* **Problem requirements**
Reproduce all the entries, matching the original word for word.

··· The records ···

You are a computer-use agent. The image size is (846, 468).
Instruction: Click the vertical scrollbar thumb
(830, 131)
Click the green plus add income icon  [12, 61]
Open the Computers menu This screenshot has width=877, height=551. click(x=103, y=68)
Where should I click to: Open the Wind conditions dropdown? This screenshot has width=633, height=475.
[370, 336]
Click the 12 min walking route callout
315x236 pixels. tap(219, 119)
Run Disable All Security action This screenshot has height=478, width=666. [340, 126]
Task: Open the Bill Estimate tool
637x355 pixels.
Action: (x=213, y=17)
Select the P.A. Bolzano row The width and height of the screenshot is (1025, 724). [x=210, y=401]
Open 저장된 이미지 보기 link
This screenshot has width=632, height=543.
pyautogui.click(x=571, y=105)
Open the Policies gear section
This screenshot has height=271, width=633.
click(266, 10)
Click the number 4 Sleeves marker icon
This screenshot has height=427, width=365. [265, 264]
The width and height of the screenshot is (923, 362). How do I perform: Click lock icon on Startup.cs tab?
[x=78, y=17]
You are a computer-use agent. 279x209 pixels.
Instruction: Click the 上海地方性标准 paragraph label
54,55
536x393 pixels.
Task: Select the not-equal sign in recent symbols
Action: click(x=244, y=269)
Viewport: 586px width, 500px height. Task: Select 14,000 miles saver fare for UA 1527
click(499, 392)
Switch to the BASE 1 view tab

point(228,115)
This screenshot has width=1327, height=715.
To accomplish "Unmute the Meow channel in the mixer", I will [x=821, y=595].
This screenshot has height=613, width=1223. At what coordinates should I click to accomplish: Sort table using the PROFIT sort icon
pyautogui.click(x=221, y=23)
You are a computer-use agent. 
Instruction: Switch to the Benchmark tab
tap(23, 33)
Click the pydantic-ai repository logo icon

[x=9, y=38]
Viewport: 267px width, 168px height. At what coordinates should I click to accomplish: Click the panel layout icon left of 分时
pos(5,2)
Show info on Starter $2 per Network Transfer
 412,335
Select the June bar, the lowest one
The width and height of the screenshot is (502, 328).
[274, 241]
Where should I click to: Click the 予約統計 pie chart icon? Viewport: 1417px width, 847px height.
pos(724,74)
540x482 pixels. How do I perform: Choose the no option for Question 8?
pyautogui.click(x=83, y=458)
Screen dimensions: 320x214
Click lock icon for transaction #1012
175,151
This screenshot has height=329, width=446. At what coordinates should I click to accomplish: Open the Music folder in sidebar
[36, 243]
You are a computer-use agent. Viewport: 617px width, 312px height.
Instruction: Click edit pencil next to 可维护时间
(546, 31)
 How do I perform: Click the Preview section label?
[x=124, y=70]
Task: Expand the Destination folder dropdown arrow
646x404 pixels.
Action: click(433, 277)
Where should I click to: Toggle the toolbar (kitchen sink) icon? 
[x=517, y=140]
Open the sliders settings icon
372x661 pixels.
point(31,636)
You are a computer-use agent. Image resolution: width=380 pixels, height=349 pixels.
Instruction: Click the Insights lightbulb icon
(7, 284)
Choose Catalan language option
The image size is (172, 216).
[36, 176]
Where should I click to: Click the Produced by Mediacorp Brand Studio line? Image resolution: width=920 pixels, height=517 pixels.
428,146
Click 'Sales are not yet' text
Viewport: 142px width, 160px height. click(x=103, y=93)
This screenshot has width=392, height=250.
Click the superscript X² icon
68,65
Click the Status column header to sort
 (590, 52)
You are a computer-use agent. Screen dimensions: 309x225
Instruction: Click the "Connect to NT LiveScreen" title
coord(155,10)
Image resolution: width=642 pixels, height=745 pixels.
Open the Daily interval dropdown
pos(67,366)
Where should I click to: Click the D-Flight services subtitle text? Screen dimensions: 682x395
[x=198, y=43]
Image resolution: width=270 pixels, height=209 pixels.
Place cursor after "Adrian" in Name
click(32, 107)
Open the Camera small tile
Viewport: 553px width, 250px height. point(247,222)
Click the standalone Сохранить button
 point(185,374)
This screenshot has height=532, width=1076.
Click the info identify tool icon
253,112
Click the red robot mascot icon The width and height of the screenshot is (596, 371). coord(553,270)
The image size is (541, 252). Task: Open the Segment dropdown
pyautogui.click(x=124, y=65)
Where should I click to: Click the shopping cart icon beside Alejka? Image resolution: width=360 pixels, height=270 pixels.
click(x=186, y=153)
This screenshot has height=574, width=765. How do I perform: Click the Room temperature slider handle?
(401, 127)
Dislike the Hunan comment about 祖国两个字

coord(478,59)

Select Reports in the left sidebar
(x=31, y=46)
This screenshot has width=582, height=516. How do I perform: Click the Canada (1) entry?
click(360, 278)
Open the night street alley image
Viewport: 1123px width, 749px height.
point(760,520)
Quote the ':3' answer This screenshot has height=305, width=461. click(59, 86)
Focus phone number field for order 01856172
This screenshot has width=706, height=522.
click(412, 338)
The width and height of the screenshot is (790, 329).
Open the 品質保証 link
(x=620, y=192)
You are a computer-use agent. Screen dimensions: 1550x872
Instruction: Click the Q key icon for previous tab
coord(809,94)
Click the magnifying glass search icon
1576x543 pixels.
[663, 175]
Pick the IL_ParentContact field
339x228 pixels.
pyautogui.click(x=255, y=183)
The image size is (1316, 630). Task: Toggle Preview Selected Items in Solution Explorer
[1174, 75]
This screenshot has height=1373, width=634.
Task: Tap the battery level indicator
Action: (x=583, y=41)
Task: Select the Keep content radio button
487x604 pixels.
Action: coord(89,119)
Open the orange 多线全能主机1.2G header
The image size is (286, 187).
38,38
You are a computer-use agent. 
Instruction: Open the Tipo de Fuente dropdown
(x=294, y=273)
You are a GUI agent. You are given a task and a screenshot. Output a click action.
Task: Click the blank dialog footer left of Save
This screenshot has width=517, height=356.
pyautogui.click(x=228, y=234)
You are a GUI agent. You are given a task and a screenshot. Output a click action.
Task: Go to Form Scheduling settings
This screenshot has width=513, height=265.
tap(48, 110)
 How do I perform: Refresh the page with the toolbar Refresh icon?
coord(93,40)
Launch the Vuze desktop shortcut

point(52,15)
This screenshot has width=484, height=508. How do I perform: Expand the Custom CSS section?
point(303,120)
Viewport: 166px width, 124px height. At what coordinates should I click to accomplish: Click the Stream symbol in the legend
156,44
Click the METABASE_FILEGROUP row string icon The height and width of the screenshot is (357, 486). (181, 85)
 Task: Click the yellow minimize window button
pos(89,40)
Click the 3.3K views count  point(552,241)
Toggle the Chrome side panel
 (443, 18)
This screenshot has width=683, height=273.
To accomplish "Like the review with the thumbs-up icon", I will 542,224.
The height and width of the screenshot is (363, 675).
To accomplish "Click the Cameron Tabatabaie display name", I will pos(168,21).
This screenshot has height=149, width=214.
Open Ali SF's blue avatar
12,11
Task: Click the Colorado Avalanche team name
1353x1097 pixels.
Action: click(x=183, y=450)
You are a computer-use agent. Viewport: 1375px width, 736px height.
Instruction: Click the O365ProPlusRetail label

···

* **Answer to this exercise**
You are a computer-use agent. The image size is (846, 468).
Instruction: Click the vertical scrollbar thumb
(830, 131)
Click the green plus add income icon  [12, 61]
Open the Computers menu This screenshot has width=877, height=551. click(x=103, y=68)
Where should I click to: Open the Wind conditions dropdown? This screenshot has width=633, height=475.
[370, 336]
Click the 12 min walking route callout
315x236 pixels. tap(219, 119)
Run Disable All Security action This screenshot has height=478, width=666. [340, 126]
Task: Open the Bill Estimate tool
637x355 pixels.
Action: (x=213, y=17)
Select the P.A. Bolzano row The width and height of the screenshot is (1025, 724). [x=210, y=401]
Open 저장된 이미지 보기 link
This screenshot has width=632, height=543.
pyautogui.click(x=571, y=105)
Open the Policies gear section
This screenshot has height=271, width=633.
click(266, 10)
Click the number 4 Sleeves marker icon
This screenshot has height=427, width=365. [265, 264]
The width and height of the screenshot is (923, 362). How do I perform: Click lock icon on Startup.cs tab?
[x=78, y=17]
You are a computer-use agent. 279x209 pixels.
Instruction: Click the 上海地方性标准 paragraph label
54,55
536x393 pixels.
Task: Select the not-equal sign in recent symbols
Action: click(x=244, y=269)
Viewport: 586px width, 500px height. Task: Select 14,000 miles saver fare for UA 1527
click(499, 392)
Switch to the BASE 1 view tab

point(228,115)
This screenshot has width=1327, height=715.
To accomplish "Unmute the Meow channel in the mixer", I will [x=821, y=595].
This screenshot has height=613, width=1223. At what coordinates should I click to accomplish: Sort table using the PROFIT sort icon
pyautogui.click(x=221, y=23)
You are a computer-use agent. 
Instruction: Switch to the Benchmark tab
tap(23, 33)
Click the pydantic-ai repository logo icon

[x=9, y=38]
Viewport: 267px width, 168px height. At what coordinates should I click to accomplish: Click the panel layout icon left of 分时
pos(5,2)
Show info on Starter $2 per Network Transfer
 412,335
Select the June bar, the lowest one
The width and height of the screenshot is (502, 328).
[274, 241]
Where should I click to: Click the 予約統計 pie chart icon? Viewport: 1417px width, 847px height.
pos(724,74)
540x482 pixels. How do I perform: Choose the no option for Question 8?
pyautogui.click(x=83, y=458)
Screen dimensions: 320x214
Click lock icon for transaction #1012
175,151
This screenshot has height=329, width=446. At what coordinates should I click to accomplish: Open the Music folder in sidebar
[36, 243]
You are a computer-use agent. Viewport: 617px width, 312px height.
Instruction: Click edit pencil next to 可维护时间
(546, 31)
 How do I perform: Click the Preview section label?
[x=124, y=70]
Task: Expand the Destination folder dropdown arrow
646x404 pixels.
Action: click(433, 277)
Where should I click to: Toggle the toolbar (kitchen sink) icon? 
[x=517, y=140]
Open the sliders settings icon
372x661 pixels.
point(31,636)
You are a computer-use agent. Image resolution: width=380 pixels, height=349 pixels.
Instruction: Click the Insights lightbulb icon
(7, 284)
Choose Catalan language option
The image size is (172, 216).
[36, 176]
Where should I click to: Click the Produced by Mediacorp Brand Studio line? Image resolution: width=920 pixels, height=517 pixels.
428,146
Click 'Sales are not yet' text
Viewport: 142px width, 160px height. click(x=103, y=93)
This screenshot has width=392, height=250.
Click the superscript X² icon
68,65
Click the Status column header to sort
 (590, 52)
You are a computer-use agent. Screen dimensions: 309x225
Instruction: Click the "Connect to NT LiveScreen" title
coord(155,10)
Image resolution: width=642 pixels, height=745 pixels.
Open the Daily interval dropdown
pos(67,366)
Where should I click to: Click the D-Flight services subtitle text? Screen dimensions: 682x395
[x=198, y=43]
Image resolution: width=270 pixels, height=209 pixels.
Place cursor after "Adrian" in Name
click(32, 107)
Open the Camera small tile
Viewport: 553px width, 250px height. point(247,222)
Click the standalone Сохранить button
 point(185,374)
This screenshot has height=532, width=1076.
Click the info identify tool icon
253,112
Click the red robot mascot icon The width and height of the screenshot is (596, 371). coord(553,270)
The image size is (541, 252). Task: Open the Segment dropdown
pyautogui.click(x=124, y=65)
Where should I click to: Click the shopping cart icon beside Alejka? Image resolution: width=360 pixels, height=270 pixels.
click(x=186, y=153)
This screenshot has height=574, width=765. How do I perform: Click the Room temperature slider handle?
(401, 127)
Dislike the Hunan comment about 祖国两个字

coord(478,59)

Select Reports in the left sidebar
(x=31, y=46)
This screenshot has width=582, height=516. How do I perform: Click the Canada (1) entry?
click(360, 278)
Open the night street alley image
Viewport: 1123px width, 749px height.
point(760,520)
Quote the ':3' answer This screenshot has height=305, width=461. click(59, 86)
Focus phone number field for order 01856172
This screenshot has width=706, height=522.
click(412, 338)
The width and height of the screenshot is (790, 329).
Open the 品質保証 link
(x=620, y=192)
You are a computer-use agent. Screen dimensions: 1550x872
Instruction: Click the Q key icon for previous tab
coord(809,94)
Click the magnifying glass search icon
1576x543 pixels.
[663, 175]
Pick the IL_ParentContact field
339x228 pixels.
pyautogui.click(x=255, y=183)
The image size is (1316, 630). Task: Toggle Preview Selected Items in Solution Explorer
[1174, 75]
This screenshot has height=1373, width=634.
Task: Tap the battery level indicator
Action: (x=583, y=41)
Task: Select the Keep content radio button
487x604 pixels.
Action: coord(89,119)
Open the orange 多线全能主机1.2G header
The image size is (286, 187).
38,38
You are a computer-use agent. 
Instruction: Open the Tipo de Fuente dropdown
(x=294, y=273)
You are a GUI agent. You are given a task and a screenshot. Output a click action.
Task: Click the blank dialog footer left of Save
This screenshot has width=517, height=356.
pyautogui.click(x=228, y=234)
You are a GUI agent. You are given a task and a screenshot. Output a click action.
Task: Go to Form Scheduling settings
This screenshot has width=513, height=265.
tap(48, 110)
 How do I perform: Refresh the page with the toolbar Refresh icon?
coord(93,40)
Launch the Vuze desktop shortcut

point(52,15)
This screenshot has width=484, height=508. How do I perform: Expand the Custom CSS section?
point(303,120)
Viewport: 166px width, 124px height. At what coordinates should I click to accomplish: Click the Stream symbol in the legend
156,44
Click the METABASE_FILEGROUP row string icon The height and width of the screenshot is (357, 486). (181, 85)
 Task: Click the yellow minimize window button
pos(89,40)
Click the 3.3K views count  point(552,241)
Toggle the Chrome side panel
 (443, 18)
This screenshot has width=683, height=273.
To accomplish "Like the review with the thumbs-up icon", I will 542,224.
The height and width of the screenshot is (363, 675).
To accomplish "Click the Cameron Tabatabaie display name", I will pos(168,21).
This screenshot has height=149, width=214.
Open Ali SF's blue avatar
12,11
Task: Click the Colorado Avalanche team name
1353x1097 pixels.
Action: click(x=183, y=450)
You are a computer-use agent. Viewport: 1375px width, 736px height.
Instruction: Click the O365ProPlusRetail label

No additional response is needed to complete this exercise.